In a forthcoming interview with CNN television, Col Gaddafi said the meeting had been “friendly” and that he had offered his “condolences”.
Libya has already formally accepted responsibility for the bombing of Pan Am flight 103 and paid reparation.
Col Gaddafi told CNN that terrorism was “a common enemy to all of us”.
During the pre-recorded interview, he compared the Lockerbie bombing to the US bombing raid on Libya in 1986, which killed around 40 people, including Col Gaddafi’s adopted daughter, Hannah.

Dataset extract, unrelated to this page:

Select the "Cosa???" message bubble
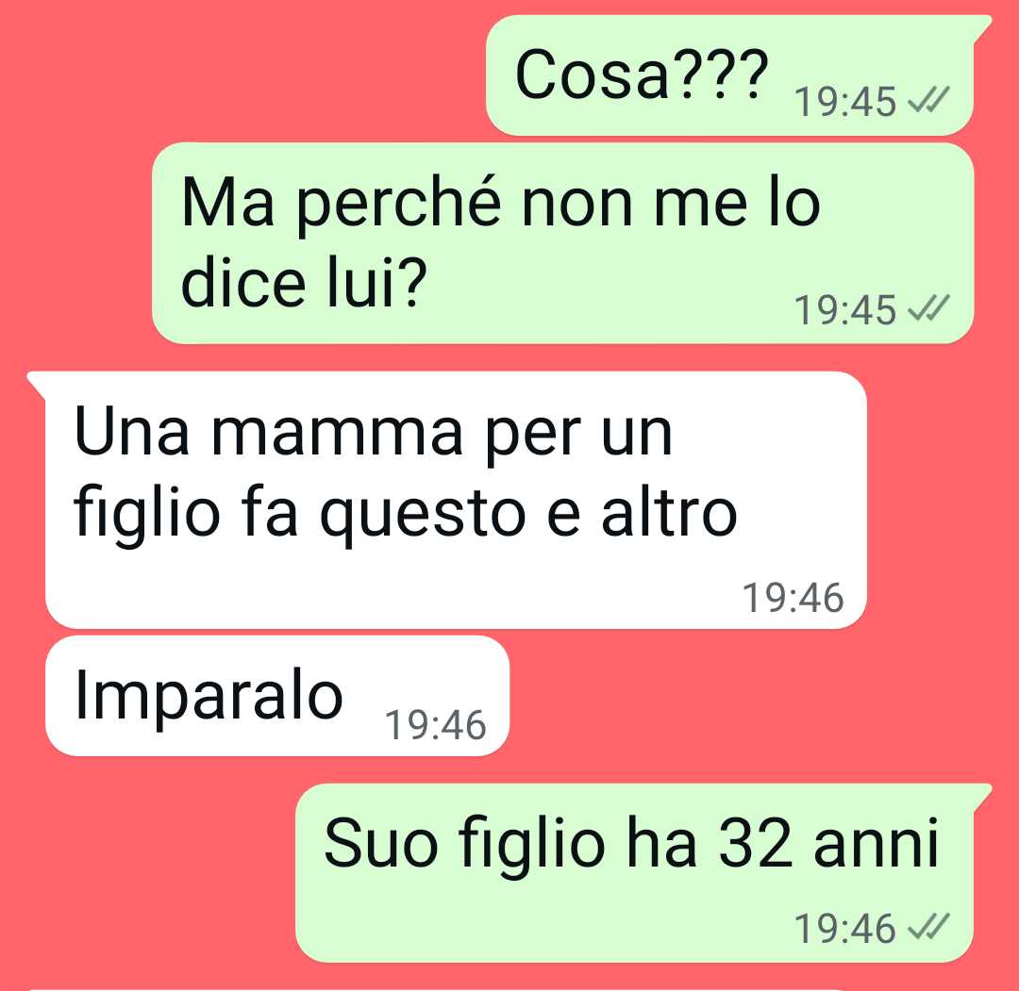Screen dimensions: 1019x991 pos(729,75)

“Whether it is Lockerbie or whether it is the 1986 raid against Libya, we are all families... terror in all its forms is a common enemy to all of us,” the Libyan leader said, in a publicly released excerpt.
One of the victims’ relatives who met Col Gaddafi said: “He was very friendly and cordial to us”, the Associated Press reports.

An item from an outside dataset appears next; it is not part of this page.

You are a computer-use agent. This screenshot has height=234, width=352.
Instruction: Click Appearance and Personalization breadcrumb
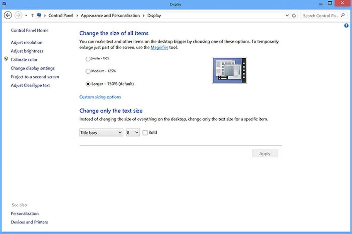pos(110,16)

Lisa Gibson, an attorney from Colorado whose brother died in the Pan Am attack, said the meeting took place on Wednesday at the Libyan mission to the UN.
“He [Col Gaddafi] said he was sorry for the loss, but we didn’t go into any details,” Ms Gibson was quoted as saying by the Associated Press.
“Honestly, I think he was touched by us being there,” she said.
On Wednesday, Col Gaddafi addressed the United Nations General Assembly in New York in what was his first appearance there.
Many senior figures in the US have been highly critical of the release and subsequent homecoming arranged by Libya for convicted Pan Am bomber Abdel Basset Ali al-Megrahi.
Megrahi, who has terminal prostate cancer, was freed from a Scottish prison last month on compassionate grounds.